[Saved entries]
+===+

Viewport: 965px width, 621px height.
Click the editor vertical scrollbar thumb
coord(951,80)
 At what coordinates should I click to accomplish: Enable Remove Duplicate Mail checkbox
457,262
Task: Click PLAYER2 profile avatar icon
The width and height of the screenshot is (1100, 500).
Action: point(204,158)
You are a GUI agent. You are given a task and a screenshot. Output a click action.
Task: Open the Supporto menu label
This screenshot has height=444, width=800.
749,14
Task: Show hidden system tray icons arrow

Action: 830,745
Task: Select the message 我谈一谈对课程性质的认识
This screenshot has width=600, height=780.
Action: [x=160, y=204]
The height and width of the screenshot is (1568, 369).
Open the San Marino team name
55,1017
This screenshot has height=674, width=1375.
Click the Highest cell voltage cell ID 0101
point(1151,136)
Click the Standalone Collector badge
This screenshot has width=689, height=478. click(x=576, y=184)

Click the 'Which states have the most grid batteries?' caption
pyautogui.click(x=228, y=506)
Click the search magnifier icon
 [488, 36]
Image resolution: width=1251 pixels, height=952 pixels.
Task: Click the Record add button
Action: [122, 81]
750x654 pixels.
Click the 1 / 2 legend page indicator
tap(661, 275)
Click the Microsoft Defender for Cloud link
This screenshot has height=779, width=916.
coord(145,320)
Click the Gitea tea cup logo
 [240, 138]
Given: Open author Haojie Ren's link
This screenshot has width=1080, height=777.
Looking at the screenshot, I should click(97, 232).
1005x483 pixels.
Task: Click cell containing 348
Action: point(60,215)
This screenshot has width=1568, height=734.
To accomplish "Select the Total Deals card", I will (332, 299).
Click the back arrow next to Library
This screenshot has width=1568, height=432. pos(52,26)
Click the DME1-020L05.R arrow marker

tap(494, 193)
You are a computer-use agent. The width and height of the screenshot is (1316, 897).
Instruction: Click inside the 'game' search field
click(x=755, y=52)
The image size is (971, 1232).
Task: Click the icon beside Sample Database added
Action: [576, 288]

+===+

> [EXERCISE DESCRIPTION]: Among the lines above, return each one holding the string "agent".

> [YOUR SOLUTION]:
You are a GUI agent. You are given a task and a screenshot. Output a click action.
You are a computer-use agent. The width and height of the screenshot is (1316, 897).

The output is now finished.